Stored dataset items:
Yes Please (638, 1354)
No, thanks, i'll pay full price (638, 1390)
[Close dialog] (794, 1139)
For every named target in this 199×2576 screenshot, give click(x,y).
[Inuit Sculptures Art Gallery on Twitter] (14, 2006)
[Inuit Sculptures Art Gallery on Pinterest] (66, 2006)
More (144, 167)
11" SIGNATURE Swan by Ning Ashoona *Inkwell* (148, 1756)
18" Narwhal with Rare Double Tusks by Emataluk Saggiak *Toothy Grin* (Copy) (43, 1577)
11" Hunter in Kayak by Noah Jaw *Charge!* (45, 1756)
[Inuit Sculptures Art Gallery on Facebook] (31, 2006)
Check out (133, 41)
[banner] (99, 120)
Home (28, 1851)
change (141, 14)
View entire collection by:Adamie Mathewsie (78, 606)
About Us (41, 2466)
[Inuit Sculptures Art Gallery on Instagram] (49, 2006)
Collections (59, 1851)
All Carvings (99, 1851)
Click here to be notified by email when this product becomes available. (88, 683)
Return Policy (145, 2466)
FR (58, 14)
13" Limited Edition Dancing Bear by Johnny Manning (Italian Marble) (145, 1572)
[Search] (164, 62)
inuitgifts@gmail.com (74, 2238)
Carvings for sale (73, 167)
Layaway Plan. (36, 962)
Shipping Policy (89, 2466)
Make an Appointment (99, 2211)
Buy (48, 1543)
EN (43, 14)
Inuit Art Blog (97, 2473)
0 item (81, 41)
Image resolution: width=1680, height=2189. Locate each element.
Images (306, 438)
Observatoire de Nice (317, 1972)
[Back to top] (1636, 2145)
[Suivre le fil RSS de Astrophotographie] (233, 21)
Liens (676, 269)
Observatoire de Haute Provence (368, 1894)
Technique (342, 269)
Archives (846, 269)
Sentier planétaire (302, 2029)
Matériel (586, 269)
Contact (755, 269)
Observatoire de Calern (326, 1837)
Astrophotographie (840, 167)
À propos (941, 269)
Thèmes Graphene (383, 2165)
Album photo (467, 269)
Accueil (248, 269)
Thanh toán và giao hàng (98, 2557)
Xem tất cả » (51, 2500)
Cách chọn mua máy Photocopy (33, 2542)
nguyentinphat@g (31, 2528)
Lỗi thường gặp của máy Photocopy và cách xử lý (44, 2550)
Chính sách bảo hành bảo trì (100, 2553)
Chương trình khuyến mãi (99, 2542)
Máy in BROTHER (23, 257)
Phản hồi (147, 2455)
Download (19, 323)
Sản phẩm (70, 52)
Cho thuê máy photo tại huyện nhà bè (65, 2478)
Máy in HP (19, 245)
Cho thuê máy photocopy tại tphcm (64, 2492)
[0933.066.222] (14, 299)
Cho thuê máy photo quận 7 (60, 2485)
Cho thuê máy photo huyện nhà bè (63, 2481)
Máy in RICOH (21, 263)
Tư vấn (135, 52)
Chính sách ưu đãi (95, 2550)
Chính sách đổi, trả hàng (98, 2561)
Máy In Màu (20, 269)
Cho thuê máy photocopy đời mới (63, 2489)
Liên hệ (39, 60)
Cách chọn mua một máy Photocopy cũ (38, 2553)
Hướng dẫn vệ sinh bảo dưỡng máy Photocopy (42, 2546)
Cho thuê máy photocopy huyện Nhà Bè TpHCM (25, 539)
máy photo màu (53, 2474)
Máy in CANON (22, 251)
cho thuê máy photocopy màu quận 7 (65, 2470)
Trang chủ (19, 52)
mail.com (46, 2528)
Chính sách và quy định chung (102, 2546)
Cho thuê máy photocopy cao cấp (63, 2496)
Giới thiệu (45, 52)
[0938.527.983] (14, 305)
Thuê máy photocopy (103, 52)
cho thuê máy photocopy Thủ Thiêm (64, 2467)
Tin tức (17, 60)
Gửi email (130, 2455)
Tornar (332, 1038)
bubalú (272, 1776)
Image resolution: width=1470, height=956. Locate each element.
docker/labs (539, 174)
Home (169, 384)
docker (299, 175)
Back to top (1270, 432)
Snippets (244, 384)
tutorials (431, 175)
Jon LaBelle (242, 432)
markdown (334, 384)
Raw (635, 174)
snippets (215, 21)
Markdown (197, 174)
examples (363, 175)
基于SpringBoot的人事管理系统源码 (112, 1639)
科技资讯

Problem to solve: The answer should be an exact copy of the lines from the first line of the data through the line with "Ashoona *Inkwell* (148, 1756)" and should contain nothing else.

Your solution:
Yes Please (638, 1354)
No, thanks, i'll pay full price (638, 1390)
[Close dialog] (794, 1139)
For every named target in this 199×2576 screenshot, give click(x,y).
[Inuit Sculptures Art Gallery on Twitter] (14, 2006)
[Inuit Sculptures Art Gallery on Pinterest] (66, 2006)
More (144, 167)
11" SIGNATURE Swan by Ning Ashoona *Inkwell* (148, 1756)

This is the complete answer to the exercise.